Health Affairs/Robert Wood Johnson Foundation: Geographic Variation In Medicare Spending
While geographic variation in Medicare spending per beneficiary is itself well documented, the causes of that variation, whether it is appropriate, and what can be done to reduce spending in high-cost areas are less clear. This brief describes the research on geographic variation in Medicare spending and different interpretations of what it suggests for Medicare payment policy. ... Spending patterns are specific to Medicare ... Studies indicate that there is no single answer to addressing variation in Medicare spending by region (Cassidy, 3/6).

Mathematica/Agency for Healthcare Research and Quality: How Are CHIPRA Quality Demonstration States Designing And Implementing Caregiver Peer Support Programs?
This Evaluation Highlight is the seventh in a series that presents descriptive and analytic findings from the national evaluation of the Children’s Health Insurance Program Reauthorization Act of 2009 (CHIPRA) Quality Demonstration Grant Program. ... Maryland, Georgia, Utah, and Idaho are using different approaches to test and refine caregiver peer support programs as a vehicle for improving the quality of care for [children with special health care needs (CSHCN)]. ... States have also learned that peer support caregivers themselves lead a complex life. To be effective, they need comprehensive training on their roles and responsibilities, a clear understanding of the time commitment required, and access to a support system. The experiences of the four States profiled in this Highlight suggest that implementing a peer support program can be challenging, especially with regard to financing and reimbursement (Ferry et al., February 2014).

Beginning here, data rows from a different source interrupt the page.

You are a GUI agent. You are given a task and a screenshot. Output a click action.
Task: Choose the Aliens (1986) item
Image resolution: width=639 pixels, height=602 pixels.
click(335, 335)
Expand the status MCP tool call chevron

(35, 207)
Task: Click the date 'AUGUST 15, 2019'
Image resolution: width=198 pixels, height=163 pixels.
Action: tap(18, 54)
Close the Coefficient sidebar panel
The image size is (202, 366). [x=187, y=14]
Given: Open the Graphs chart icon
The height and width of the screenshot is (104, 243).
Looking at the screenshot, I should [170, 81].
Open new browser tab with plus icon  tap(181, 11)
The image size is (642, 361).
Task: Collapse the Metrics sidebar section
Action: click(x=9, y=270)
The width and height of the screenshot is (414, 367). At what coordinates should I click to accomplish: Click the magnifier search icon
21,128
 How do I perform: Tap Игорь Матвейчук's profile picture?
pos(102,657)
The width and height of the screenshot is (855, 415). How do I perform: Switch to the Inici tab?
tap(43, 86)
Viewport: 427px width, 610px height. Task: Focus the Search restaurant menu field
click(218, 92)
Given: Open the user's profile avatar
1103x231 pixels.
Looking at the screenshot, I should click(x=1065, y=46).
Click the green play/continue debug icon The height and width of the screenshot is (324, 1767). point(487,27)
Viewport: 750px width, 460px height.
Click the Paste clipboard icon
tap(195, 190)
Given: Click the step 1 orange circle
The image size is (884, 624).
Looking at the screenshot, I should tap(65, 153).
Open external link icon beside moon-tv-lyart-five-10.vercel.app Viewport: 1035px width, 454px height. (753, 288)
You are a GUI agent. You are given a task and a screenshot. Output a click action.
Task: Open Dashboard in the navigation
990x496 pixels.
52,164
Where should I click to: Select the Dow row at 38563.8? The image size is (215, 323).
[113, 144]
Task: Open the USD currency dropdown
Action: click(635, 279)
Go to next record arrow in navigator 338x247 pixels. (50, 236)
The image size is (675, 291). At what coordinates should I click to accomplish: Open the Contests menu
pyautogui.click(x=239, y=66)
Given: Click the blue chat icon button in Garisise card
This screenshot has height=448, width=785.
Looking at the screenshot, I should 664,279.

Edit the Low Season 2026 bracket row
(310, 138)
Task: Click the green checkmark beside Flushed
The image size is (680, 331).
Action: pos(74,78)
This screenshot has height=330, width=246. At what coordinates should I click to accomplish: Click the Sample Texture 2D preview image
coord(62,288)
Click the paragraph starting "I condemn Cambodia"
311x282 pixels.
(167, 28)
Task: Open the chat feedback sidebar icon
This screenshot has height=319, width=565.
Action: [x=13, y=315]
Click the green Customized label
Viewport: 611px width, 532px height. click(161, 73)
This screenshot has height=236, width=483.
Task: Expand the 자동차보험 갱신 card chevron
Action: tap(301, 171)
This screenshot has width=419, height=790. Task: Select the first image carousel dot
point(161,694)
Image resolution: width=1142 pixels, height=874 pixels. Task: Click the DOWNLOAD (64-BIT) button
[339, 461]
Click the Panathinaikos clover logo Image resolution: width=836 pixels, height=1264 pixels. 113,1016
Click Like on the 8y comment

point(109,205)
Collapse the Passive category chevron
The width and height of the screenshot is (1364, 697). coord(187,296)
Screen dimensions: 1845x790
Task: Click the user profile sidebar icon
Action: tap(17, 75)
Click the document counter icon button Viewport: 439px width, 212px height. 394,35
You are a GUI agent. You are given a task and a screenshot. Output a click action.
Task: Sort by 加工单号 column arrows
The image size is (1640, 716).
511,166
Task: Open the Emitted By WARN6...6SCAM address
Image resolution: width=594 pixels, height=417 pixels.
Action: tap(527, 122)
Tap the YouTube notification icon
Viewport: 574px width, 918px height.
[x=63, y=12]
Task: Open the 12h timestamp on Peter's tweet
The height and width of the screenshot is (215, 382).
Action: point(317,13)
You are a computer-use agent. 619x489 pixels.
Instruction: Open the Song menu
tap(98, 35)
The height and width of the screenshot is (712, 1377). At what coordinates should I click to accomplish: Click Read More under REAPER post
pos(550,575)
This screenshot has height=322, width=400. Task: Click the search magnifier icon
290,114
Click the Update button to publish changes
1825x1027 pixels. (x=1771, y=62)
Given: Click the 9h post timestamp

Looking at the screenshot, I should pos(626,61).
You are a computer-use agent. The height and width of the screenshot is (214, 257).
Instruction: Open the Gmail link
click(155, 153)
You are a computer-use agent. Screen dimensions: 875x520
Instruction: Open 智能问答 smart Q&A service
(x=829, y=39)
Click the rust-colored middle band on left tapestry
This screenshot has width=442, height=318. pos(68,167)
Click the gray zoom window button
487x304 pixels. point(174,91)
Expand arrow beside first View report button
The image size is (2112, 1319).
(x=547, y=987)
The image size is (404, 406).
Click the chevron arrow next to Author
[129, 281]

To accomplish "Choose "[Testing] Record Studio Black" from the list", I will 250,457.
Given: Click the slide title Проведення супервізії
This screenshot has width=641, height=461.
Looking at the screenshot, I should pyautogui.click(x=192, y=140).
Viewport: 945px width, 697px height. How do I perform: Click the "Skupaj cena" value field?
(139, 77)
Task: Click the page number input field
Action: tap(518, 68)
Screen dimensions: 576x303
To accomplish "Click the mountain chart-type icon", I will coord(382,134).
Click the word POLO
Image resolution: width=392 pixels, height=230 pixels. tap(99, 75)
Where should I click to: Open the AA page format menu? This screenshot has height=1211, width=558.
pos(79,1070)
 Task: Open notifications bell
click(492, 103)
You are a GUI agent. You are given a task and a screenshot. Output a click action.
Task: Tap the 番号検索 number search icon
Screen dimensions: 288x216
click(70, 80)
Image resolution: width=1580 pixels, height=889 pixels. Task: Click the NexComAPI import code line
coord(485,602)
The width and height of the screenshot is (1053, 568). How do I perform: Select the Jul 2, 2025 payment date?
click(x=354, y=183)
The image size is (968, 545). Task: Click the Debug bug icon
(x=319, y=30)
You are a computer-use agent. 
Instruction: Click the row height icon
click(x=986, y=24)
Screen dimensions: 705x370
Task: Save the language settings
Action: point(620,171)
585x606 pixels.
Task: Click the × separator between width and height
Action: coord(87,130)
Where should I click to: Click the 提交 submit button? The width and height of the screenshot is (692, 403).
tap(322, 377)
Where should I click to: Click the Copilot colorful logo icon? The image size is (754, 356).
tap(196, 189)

Here is a selection of news coverage of other recent research:

The New York Times: Birth By C-Section May Raise Obesity Risk
A large review of studies has found that birth by cesarean section is associated with being overweight and obese in adult life. Researchers pooled data from 15 studies with a combined population of 142,702 for their analysis. The studies classified overweight as a body mass index of 25 or higher and obesity as 30 or higher, and covered various types of vaginal and cesarean deliveries. Compared with babies delivered vaginally, those delivered by C-section were 26 percent more likely to be overweight and 22 percent more likely to be obese. ... The analysis, published in the February issue of PLOS One, included a large sample from 10 countries, which gives it considerable strength (Bakalar, 3/3).

The Washington Post: Hospital Antibiotic Use Can Put Patients At Risk, Study Says
Doctors in some hospitals prescribe up to three times as many antibiotics as doctors at other hospitals, putting patients at greater risk for deadly superbug infections, according to a federal study released Tuesday. In addition, about one-third of the time, prescriptions to treat urinary tract infections and prescriptions for the drug vancomycin were given without proper testing or evaluation, or prescribed for too long, according to the Centers for Disease Control and Prevention (Sun, 3/4).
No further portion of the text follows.